## What the task asks:
Return only those lines of the material that contain "Given".

## Provided entries:
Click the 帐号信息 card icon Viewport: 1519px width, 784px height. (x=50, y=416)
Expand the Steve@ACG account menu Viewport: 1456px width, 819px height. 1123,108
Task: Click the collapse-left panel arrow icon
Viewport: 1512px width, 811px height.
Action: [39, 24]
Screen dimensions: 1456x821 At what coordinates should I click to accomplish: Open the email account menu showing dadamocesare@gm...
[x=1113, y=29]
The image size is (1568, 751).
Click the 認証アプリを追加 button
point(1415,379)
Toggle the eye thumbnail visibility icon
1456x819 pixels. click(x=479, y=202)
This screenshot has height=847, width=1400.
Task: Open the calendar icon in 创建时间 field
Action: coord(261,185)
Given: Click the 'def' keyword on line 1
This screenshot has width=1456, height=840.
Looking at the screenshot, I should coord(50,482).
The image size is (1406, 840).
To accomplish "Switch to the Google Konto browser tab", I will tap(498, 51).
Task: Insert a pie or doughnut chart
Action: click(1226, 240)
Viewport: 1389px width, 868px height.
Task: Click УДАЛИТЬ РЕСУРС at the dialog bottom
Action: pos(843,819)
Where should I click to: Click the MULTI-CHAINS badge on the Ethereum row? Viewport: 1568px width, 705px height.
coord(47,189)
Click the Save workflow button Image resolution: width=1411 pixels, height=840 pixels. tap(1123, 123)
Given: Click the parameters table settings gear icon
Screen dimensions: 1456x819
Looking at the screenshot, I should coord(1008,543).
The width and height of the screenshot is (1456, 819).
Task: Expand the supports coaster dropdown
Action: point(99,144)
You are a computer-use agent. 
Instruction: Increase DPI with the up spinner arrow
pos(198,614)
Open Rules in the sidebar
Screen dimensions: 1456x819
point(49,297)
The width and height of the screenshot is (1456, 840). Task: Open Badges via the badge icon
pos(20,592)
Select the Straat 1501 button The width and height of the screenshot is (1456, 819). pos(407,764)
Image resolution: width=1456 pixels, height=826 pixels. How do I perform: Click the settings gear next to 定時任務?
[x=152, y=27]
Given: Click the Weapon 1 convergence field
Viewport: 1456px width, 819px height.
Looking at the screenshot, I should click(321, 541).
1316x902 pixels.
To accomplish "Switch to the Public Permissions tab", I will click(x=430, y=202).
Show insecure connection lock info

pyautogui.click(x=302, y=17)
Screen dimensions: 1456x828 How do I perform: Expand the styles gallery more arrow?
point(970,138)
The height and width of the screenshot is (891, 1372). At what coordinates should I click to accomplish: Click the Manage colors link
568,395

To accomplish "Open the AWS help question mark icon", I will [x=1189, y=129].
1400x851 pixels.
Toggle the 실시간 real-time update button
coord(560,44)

## Exercise result:
Given: Click the 'def' keyword on line 1
Given: Click the parameters table settings gear icon
Given: Click the Weapon 1 convergence field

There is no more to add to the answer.